3. Did you know Job has a prologue and postlude added to it? Remember the story of Job? An ordinary man is spotted by God and Satan and they make a wager: Satan says he is such a good man because God has made life good for him. God disagrees and that sets the stage for the testing of Job. The story now moves from heaven to earth and we see Job slowly and systematically smitten by evil: death, disease, social rejection (everybody un-friend-ed him on Facebook) – Job lost everything.  But, in the end he never rejected God and God saw to it that Job had everything restored to him – several times over (although the bible isn’t clear on exactly how you restore a dead wife – several times over). It is a good story with a simple moral. God may test us, but in the end, the faithful will be rewarded. Make sense? Sounds good – only it isn’t what the book of Job is about at all. Most biblical scholars agree (read - proving this is a long story) that the first few chapters of Job (the part about God and Satan’s wager) and the chapters that conclude the book (the part about the restoration of Job’s stuff) were actually later additions to the work.
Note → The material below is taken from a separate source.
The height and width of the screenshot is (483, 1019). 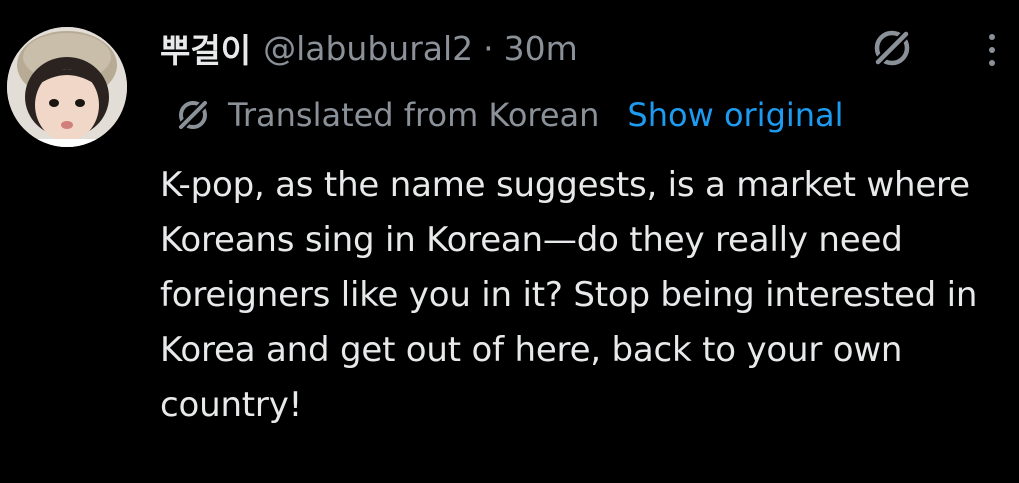 What do you see at coordinates (992, 37) in the screenshot?
I see `more-options-icon` at bounding box center [992, 37].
If you omit those and read the book of Job – the story changes drastically and in my humble opinion, actually sounds more like a sound theological treatment of the problem of suffering that we all face. In the end, God tells job (in dramatic fashion), “I’m God and you’re not – that’s why.” It’s a hard message, but sometimes that is the message we need to hear – We are not God, after all.

4. Consider the fact you are reading a translation of an interpretation of the translation of the original text which was a recollection of a collective memory. Jesus spoke Aramaic, the Gospel writers wrote it down (years later)  in Greek and which was translated to Latin which was translated to English...or something like that.

5. Get a good bible dictionary. You will learn loads of stuff just by reading about your favorite passages of scripture. I'd recommend consulting The Interpreters Dictionary of the Bible.


If these things catch you by surprise and cause you to ask some hard questions about how you are reading and using scripture – good. We are off to a solid start. Thoughts?